[Extracted data]
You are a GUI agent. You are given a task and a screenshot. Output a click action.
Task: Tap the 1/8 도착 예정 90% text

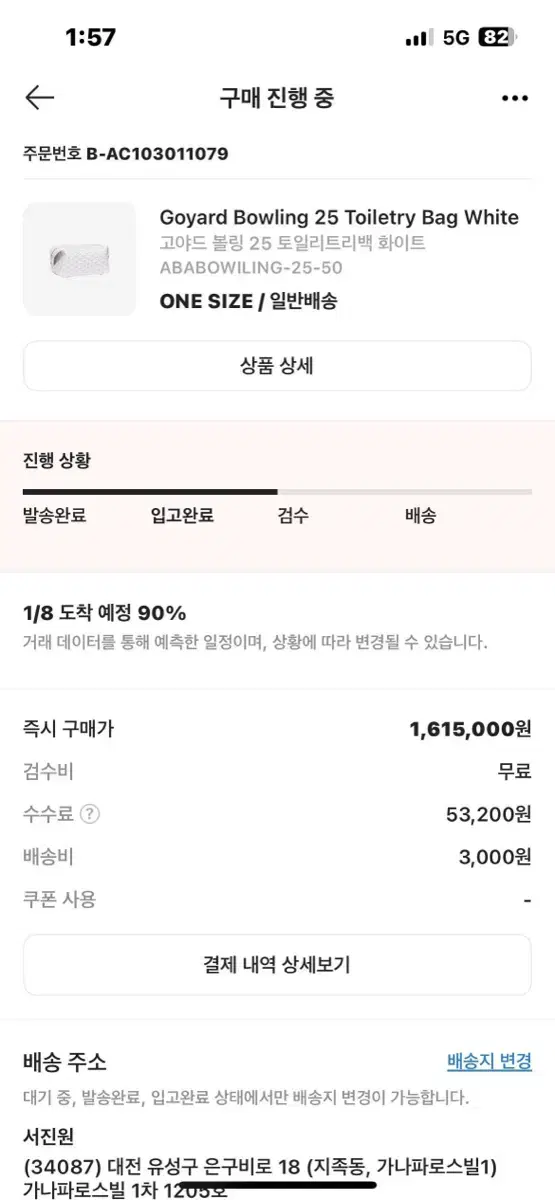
==
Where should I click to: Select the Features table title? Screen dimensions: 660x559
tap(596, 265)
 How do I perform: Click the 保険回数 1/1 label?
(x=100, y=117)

[Problem description] Reproduce exactly the section above that begins at the line containing "You are a GUI" and ends at the line containing "Task: Tap the 1/8 도착 예정 90% text", leaving out all other lines.

[Output below]
You are a GUI agent. You are given a task and a screenshot. Output a click action.
Task: Tap the 1/8 도착 예정 90% text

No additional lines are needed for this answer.